Danach besuchte Darmanin gemeinsam mit Polizeikräften den Canal des Dunes, eine künstlichen Wasserstraße im Westen von Dunkerque und in Reichweite der Camps von Grande-Synthe. Der Minister beschrieb sie als „einen der Sammelplätze“ der Migrant_innen: „Hier hat die Polizei eine schwimmende Barriere angelegt, um die Grenze zu sichern und illegale Ausreisen zu verhindern.“ Ein zugehöriges Foto (siehe oben, Foto unten rechts) zeigt eine an den Ufern und an Bojen fixierte Reihe von Schwimmkörpern. Der Abgleich mit Satellitenbildern lässt erkennen, dass die Barriere dort angelegt wurde, wo der Zaun des stark befestigten Fährhafens von Dunkerque auf den Kanal trifft und der Kanal etwas weiter den Zugang zur See bietet.

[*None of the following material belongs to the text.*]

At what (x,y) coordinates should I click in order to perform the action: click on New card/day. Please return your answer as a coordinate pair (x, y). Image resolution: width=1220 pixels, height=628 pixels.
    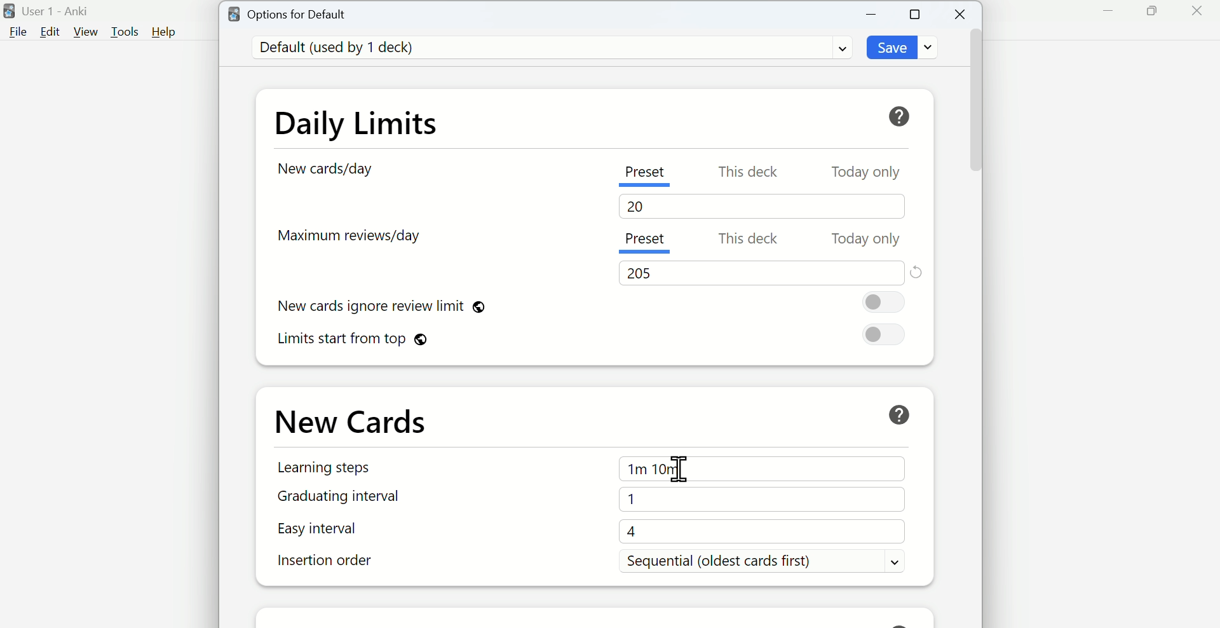
    Looking at the image, I should click on (326, 169).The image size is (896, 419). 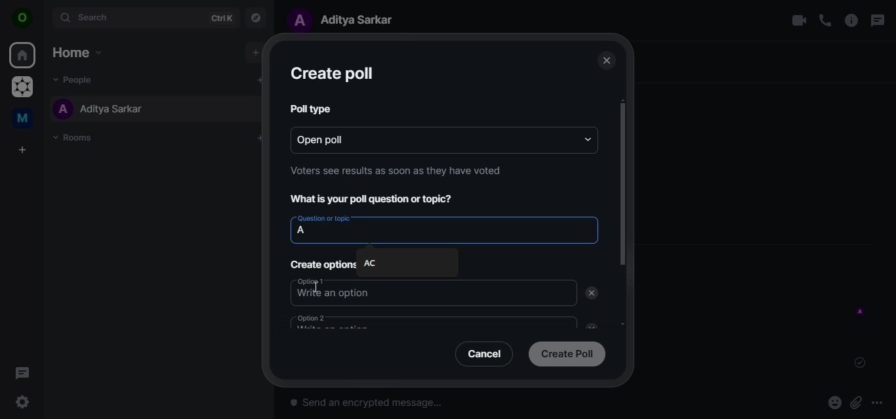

Schließlich reiste der Minister nach Marck bei Calais, wo er mit CRS und Gendarmerie zusammentraf und ihm ein beschlagnahmtes Schlauchboot, Rettungswesten und anderes Material gezeigt wurden. Die Calaiser Bürgermeisterin Natacha Bouchart hatte zuvor öffentlichwirksam angekündigt, seinen Besuch zu boykottieren und mit diesem symbolischen Akt einen noch härteren Kurs gegenüber den Exilierten einzufordern. Dabei denkt sie an „die Schaffung einer Grenzzone mit besonderen wirtschaftlichen und juristischen Maßnahmen und die Einrichtung eines neuen Zentrums für die Ordnungskräfte, um besser reagieren zu können“.
Darmanins Reise steht nicht nur im Kontext des bevorstehenden Präsidentschafts-Wahlkampf 2022, in dem die Calais-Thematik zu einem relevanten Thema der Rechten werden könnte. Ganz offensichtlich nutzte er sie auch, um gegenüber Großbritannien die noch ausstehende Zahlung von 62,7 Millionen Euro für den Ausbau der Küstenüberwachung in diesem und im kommenden Jahr einzufordern. Im September hatte die Weigerung Großbritanniens, diese im Juli vereinbarte Summe zu überweisen, weil Frankreich angeblich nicht genug zur Verhinderung der Bootspassagen unternehme, zu einem politischen Eklat zwischen beiden Staaten geführt (siehe hier). In der Tat sagte die britische Regierung nun zu, die Summe auszuzahlen, und stellte ihre vorherige Weigerung beschwichtigend als eine Verzögerung durch die bürokratischen Strukturen hin.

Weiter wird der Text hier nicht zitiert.